Work instructions
Please return the records below exactly as they stand.

START Supplied records

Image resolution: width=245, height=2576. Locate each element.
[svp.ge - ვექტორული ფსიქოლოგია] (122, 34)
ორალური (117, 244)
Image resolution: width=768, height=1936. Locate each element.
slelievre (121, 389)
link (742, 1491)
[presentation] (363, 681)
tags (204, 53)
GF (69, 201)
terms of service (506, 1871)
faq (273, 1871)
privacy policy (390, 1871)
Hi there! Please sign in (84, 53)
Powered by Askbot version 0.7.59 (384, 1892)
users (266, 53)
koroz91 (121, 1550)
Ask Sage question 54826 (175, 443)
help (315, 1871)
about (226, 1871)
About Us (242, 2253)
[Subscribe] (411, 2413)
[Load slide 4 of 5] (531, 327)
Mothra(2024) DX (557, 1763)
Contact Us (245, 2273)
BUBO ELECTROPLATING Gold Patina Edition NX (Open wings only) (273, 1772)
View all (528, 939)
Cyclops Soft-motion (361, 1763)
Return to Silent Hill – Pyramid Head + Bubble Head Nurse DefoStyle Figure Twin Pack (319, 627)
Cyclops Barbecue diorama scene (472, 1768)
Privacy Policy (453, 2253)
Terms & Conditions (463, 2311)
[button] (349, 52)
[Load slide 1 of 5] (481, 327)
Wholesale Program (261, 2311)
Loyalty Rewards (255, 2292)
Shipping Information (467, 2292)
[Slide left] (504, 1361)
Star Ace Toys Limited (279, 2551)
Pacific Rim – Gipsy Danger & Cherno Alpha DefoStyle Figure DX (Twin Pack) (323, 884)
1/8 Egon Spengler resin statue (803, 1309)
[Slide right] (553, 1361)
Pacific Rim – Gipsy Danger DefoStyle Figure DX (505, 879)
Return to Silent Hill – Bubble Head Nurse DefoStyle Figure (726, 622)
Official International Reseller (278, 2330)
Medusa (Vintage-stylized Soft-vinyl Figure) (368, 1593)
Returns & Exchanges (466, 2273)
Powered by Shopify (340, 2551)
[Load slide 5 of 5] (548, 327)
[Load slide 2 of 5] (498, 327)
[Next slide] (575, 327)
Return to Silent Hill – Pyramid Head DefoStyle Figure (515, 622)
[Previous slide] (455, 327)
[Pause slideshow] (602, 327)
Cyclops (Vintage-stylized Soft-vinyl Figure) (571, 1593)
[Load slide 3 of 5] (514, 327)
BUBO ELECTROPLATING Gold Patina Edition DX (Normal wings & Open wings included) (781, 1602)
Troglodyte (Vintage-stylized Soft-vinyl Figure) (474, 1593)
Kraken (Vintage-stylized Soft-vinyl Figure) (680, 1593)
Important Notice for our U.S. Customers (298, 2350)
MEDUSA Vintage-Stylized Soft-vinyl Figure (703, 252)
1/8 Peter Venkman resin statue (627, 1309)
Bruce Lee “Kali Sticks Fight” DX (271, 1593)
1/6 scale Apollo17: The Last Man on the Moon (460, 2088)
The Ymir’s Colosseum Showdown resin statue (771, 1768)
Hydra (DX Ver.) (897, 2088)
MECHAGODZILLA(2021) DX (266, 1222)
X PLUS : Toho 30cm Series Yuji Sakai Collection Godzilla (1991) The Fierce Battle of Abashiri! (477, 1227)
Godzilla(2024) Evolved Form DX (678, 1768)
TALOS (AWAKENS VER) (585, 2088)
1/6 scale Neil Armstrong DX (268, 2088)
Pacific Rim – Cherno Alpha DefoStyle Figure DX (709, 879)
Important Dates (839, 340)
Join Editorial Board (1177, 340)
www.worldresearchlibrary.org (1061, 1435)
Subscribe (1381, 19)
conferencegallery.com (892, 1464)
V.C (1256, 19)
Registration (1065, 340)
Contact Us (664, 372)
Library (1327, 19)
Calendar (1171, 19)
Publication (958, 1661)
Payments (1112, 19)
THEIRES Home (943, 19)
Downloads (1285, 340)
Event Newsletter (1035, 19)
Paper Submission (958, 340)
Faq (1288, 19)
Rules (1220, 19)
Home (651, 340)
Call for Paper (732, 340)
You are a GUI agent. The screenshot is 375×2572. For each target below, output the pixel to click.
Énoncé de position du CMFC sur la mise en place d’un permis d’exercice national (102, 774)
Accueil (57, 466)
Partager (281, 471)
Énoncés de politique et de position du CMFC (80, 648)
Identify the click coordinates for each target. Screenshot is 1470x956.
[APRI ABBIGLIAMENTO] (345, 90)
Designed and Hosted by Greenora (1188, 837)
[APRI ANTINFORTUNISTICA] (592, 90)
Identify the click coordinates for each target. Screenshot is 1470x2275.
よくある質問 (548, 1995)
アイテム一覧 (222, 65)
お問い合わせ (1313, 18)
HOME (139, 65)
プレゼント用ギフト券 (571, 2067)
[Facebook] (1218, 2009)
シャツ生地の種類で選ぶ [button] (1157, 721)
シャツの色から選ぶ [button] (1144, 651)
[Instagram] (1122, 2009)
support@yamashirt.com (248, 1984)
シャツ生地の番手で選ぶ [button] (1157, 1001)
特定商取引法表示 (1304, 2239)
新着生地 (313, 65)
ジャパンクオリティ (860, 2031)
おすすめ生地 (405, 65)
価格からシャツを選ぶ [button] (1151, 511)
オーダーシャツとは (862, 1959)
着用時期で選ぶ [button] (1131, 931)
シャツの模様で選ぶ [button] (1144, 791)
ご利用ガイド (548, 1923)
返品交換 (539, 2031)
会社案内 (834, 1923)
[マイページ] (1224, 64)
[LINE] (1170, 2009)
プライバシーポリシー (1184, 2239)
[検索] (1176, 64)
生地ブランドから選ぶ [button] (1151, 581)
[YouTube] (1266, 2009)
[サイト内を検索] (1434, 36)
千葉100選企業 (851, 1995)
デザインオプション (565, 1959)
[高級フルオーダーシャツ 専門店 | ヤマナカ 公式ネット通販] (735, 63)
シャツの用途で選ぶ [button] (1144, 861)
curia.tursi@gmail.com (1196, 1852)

END Supplied records

Answer
Image resolution: width=245, height=2576. Locate each element.
[svp.ge - ვექტორული ფსიქოლოგია] (122, 34)
ორალური (117, 244)
Image resolution: width=768, height=1936. Locate each element.
slelievre (121, 389)
link (742, 1491)
[presentation] (363, 681)
tags (204, 53)
GF (69, 201)
terms of service (506, 1871)
faq (273, 1871)
privacy policy (390, 1871)
Hi there! Please sign in (84, 53)
Powered by Askbot version 0.7.59 (384, 1892)
users (266, 53)
koroz91 (121, 1550)
Ask Sage question 54826 (175, 443)
help (315, 1871)
about (226, 1871)
About Us (242, 2253)
[Subscribe] (411, 2413)
[Load slide 4 of 5] (531, 327)
Mothra(2024) DX (557, 1763)
Contact Us (245, 2273)
BUBO ELECTROPLATING Gold Patina Edition NX (Open wings only) (273, 1772)
View all (528, 939)
Cyclops Soft-motion (361, 1763)
Return to Silent Hill – Pyramid Head + Bubble Head Nurse DefoStyle Figure Twin Pack (319, 627)
Cyclops Barbecue diorama scene (472, 1768)
Privacy Policy (453, 2253)
Terms & Conditions (463, 2311)
[button] (349, 52)
[Load slide 1 of 5] (481, 327)
Wholesale Program (261, 2311)
Loyalty Rewards (255, 2292)
Shipping Information (467, 2292)
[Slide left] (504, 1361)
Star Ace Toys Limited (279, 2551)
Pacific Rim – Gipsy Danger & Cherno Alpha DefoStyle Figure DX (Twin Pack) (323, 884)
1/8 Egon Spengler resin statue (803, 1309)
[Slide right] (553, 1361)
Pacific Rim – Gipsy Danger DefoStyle Figure DX (505, 879)
Return to Silent Hill – Bubble Head Nurse DefoStyle Figure (726, 622)
Official International Reseller (278, 2330)
Medusa (Vintage-stylized Soft-vinyl Figure) (368, 1593)
Returns & Exchanges (466, 2273)
Powered by Shopify (340, 2551)
[Load slide 5 of 5] (548, 327)
[Load slide 2 of 5] (498, 327)
[Next slide] (575, 327)
Return to Silent Hill – Pyramid Head DefoStyle Figure (515, 622)
[Previous slide] (455, 327)
[Pause slideshow] (602, 327)
Cyclops (Vintage-stylized Soft-vinyl Figure) (571, 1593)
[Load slide 3 of 5] (514, 327)
BUBO ELECTROPLATING Gold Patina Edition DX (Normal wings & Open wings included) (781, 1602)
Troglodyte (Vintage-stylized Soft-vinyl Figure) (474, 1593)
Kraken (Vintage-stylized Soft-vinyl Figure) (680, 1593)
Important Notice for our U.S. Customers (298, 2350)
MEDUSA Vintage-Stylized Soft-vinyl Figure (703, 252)
1/8 Peter Venkman resin statue (627, 1309)
Bruce Lee “Kali Sticks Fight” DX (271, 1593)
1/6 scale Apollo17: The Last Man on the Moon (460, 2088)
The Ymir’s Colosseum Showdown resin statue (771, 1768)
Hydra (DX Ver.) (897, 2088)
MECHAGODZILLA(2021) DX (266, 1222)
X PLUS : Toho 30cm Series Yuji Sakai Collection Godzilla (1991) The Fierce Battle of Abashiri! (477, 1227)
Godzilla(2024) Evolved Form DX (678, 1768)
TALOS (AWAKENS VER) (585, 2088)
1/6 scale Neil Armstrong DX (268, 2088)
Pacific Rim – Cherno Alpha DefoStyle Figure DX (709, 879)
Important Dates (839, 340)
Join Editorial Board (1177, 340)
www.worldresearchlibrary.org (1061, 1435)
Subscribe (1381, 19)
conferencegallery.com (892, 1464)
V.C (1256, 19)
Registration (1065, 340)
Contact Us (664, 372)
Library (1327, 19)
Calendar (1171, 19)
Publication (958, 1661)
Payments (1112, 19)
THEIRES Home (943, 19)
Downloads (1285, 340)
Event Newsletter (1035, 19)
Paper Submission (958, 340)
Faq (1288, 19)
Rules (1220, 19)
Home (651, 340)
Call for Paper (732, 340)
You are a GUI agent. The screenshot is 375×2572. For each target below, output the pixel to click.
Énoncé de position du CMFC sur la mise en place d’un permis d’exercice national (102, 774)
Accueil (57, 466)
Partager (281, 471)
Énoncés de politique et de position du CMFC (80, 648)
Identify the click coordinates for each target. Screenshot is 1470x956.
[APRI ABBIGLIAMENTO] (345, 90)
Designed and Hosted by Greenora (1188, 837)
[APRI ANTINFORTUNISTICA] (592, 90)
Identify the click coordinates for each target. Screenshot is 1470x2275.
よくある質問 (548, 1995)
アイテム一覧 (222, 65)
お問い合わせ (1313, 18)
HOME (139, 65)
プレゼント用ギフト券 (571, 2067)
[Facebook] (1218, 2009)
シャツ生地の種類で選ぶ [button] (1157, 721)
シャツの色から選ぶ [button] (1144, 651)
[Instagram] (1122, 2009)
support@yamashirt.com (248, 1984)
シャツ生地の番手で選ぶ [button] (1157, 1001)
特定商取引法表示 (1304, 2239)
新着生地 (313, 65)
ジャパンクオリティ (860, 2031)
おすすめ生地 (405, 65)
価格からシャツを選ぶ [button] (1151, 511)
オーダーシャツとは (862, 1959)
着用時期で選ぶ [button] (1131, 931)
シャツの模様で選ぶ [button] (1144, 791)
ご利用ガイド (548, 1923)
返品交換 (539, 2031)
会社案内 (834, 1923)
[マイページ] (1224, 64)
[LINE] (1170, 2009)
プライバシーポリシー (1184, 2239)
[検索] (1176, 64)
生地ブランドから選ぶ [button] (1151, 581)
[YouTube] (1266, 2009)
[サイト内を検索] (1434, 36)
千葉100選企業 (851, 1995)
デザインオプション (565, 1959)
[高級フルオーダーシャツ 専門店 | ヤマナカ 公式ネット通販] (735, 63)
シャツの用途で選ぶ [button] (1144, 861)
curia.tursi@gmail.com (1196, 1852)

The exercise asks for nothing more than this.